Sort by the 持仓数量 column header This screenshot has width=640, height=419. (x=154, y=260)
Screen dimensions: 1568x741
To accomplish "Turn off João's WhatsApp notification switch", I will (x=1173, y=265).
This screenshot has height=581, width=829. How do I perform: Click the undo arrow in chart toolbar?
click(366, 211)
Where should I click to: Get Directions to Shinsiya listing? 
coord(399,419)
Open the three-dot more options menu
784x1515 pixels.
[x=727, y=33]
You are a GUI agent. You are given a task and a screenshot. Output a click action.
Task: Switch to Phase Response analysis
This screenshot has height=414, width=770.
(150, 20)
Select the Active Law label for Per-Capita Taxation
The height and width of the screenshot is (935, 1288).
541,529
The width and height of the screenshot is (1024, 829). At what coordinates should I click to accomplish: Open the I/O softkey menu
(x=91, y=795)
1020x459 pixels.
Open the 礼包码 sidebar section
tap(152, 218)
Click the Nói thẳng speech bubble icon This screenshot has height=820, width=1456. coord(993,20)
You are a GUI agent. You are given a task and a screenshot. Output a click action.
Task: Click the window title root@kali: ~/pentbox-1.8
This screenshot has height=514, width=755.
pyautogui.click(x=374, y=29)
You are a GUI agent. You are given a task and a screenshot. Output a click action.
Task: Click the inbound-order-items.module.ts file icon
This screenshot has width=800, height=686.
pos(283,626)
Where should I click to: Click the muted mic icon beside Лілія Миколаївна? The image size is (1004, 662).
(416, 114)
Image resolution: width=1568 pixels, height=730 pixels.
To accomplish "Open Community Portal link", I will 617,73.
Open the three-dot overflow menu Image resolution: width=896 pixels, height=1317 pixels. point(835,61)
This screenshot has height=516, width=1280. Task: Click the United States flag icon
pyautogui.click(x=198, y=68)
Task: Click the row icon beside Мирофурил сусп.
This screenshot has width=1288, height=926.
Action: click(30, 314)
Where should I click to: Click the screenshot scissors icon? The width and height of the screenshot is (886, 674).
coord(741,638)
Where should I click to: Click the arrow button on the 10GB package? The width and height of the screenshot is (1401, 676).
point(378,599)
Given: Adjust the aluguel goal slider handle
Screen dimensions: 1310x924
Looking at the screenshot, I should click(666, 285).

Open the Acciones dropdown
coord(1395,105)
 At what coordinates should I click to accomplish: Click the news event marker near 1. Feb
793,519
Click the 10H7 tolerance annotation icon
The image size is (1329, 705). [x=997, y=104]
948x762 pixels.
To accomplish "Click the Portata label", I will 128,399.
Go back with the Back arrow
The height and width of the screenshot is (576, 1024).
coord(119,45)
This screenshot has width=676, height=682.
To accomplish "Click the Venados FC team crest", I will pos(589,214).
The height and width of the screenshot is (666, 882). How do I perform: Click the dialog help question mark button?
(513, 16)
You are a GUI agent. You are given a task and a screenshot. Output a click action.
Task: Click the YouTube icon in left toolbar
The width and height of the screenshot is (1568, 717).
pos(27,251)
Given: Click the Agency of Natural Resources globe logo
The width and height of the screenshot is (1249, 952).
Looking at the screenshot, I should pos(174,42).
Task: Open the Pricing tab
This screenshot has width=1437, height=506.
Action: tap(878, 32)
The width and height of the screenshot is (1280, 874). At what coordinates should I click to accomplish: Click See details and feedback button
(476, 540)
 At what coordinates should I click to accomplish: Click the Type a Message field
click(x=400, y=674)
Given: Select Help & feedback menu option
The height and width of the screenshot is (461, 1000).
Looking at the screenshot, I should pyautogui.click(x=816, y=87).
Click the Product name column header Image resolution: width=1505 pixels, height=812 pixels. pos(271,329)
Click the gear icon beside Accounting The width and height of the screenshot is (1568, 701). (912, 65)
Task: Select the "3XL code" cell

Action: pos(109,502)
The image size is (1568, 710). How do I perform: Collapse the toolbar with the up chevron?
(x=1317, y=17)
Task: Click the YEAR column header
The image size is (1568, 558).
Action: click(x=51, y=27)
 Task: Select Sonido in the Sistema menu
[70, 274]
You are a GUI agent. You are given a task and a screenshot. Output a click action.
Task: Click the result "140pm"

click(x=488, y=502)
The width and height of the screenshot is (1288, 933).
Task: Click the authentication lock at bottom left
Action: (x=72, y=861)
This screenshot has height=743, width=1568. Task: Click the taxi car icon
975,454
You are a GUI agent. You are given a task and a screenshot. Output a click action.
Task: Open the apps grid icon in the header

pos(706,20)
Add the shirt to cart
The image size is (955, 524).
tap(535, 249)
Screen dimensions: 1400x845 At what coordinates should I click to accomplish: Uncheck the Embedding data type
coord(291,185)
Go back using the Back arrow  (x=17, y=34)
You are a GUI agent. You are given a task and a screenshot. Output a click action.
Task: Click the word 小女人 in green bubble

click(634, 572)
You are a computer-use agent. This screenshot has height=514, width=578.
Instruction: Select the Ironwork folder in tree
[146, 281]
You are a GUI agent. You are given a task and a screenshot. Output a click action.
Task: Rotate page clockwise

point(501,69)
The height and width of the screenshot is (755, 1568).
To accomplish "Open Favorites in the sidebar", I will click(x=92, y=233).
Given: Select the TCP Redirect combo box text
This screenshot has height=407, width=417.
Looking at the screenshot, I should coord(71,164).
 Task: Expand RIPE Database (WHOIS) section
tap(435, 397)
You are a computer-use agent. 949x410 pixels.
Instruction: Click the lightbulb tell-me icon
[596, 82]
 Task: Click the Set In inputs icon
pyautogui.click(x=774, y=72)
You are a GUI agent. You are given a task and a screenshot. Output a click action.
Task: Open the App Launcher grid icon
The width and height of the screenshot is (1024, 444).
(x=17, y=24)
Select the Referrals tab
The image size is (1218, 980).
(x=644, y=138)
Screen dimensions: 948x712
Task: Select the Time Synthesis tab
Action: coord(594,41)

WHAT IS EXPECTED: From the entries above, copy every line where the word "will" shows up.

TASK RESULT:
To accomplish "Turn off João's WhatsApp notification switch", I will (x=1173, y=265).
To accomplish "Open Community Portal link", I will 617,73.
To accomplish "Click the Portata label", I will 128,399.
To accomplish "Click the Venados FC team crest", I will pos(589,214).
To accomplish "Open Favorites in the sidebar", I will click(x=92, y=233).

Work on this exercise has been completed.